──────── Task input ────────
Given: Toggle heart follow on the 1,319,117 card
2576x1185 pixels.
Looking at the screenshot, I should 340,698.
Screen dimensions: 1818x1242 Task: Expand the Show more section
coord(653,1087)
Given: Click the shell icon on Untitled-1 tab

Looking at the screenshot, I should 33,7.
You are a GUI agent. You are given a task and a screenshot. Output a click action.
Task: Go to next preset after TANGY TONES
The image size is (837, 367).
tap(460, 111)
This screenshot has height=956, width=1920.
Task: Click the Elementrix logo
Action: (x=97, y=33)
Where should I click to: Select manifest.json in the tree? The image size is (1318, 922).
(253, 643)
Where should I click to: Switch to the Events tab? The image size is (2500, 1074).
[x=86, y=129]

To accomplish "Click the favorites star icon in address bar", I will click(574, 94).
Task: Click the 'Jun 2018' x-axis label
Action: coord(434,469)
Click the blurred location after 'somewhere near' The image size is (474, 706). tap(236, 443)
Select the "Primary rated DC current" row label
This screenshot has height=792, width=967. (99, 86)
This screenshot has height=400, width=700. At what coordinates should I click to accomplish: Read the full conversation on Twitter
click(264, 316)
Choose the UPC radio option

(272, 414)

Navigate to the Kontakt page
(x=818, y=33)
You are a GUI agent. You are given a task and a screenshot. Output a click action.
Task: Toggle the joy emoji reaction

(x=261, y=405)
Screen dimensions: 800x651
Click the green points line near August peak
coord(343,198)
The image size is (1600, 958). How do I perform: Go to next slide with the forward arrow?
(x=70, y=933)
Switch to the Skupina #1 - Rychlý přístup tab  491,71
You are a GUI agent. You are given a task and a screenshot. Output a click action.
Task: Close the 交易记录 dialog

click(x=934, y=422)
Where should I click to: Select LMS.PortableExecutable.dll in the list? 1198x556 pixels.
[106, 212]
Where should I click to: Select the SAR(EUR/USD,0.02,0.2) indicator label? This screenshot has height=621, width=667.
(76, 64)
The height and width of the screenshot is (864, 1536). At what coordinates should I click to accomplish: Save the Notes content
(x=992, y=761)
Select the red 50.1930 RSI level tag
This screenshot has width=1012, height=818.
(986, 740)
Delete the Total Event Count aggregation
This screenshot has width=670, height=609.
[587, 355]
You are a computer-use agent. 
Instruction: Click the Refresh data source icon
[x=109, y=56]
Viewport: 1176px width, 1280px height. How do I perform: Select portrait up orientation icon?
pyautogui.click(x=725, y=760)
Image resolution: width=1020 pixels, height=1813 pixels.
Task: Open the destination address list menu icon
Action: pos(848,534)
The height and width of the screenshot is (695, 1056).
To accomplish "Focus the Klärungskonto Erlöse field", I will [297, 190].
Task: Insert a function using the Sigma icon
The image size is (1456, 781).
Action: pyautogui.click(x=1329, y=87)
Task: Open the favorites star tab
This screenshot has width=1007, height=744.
────────
▶ Work required
All lines in the listing above that contain "after" should be shown.

▶ Exercise result
Task: Go to next preset after TANGY TONES
Click the blurred location after 'somewhere near' The image size is (474, 706). tap(236, 443)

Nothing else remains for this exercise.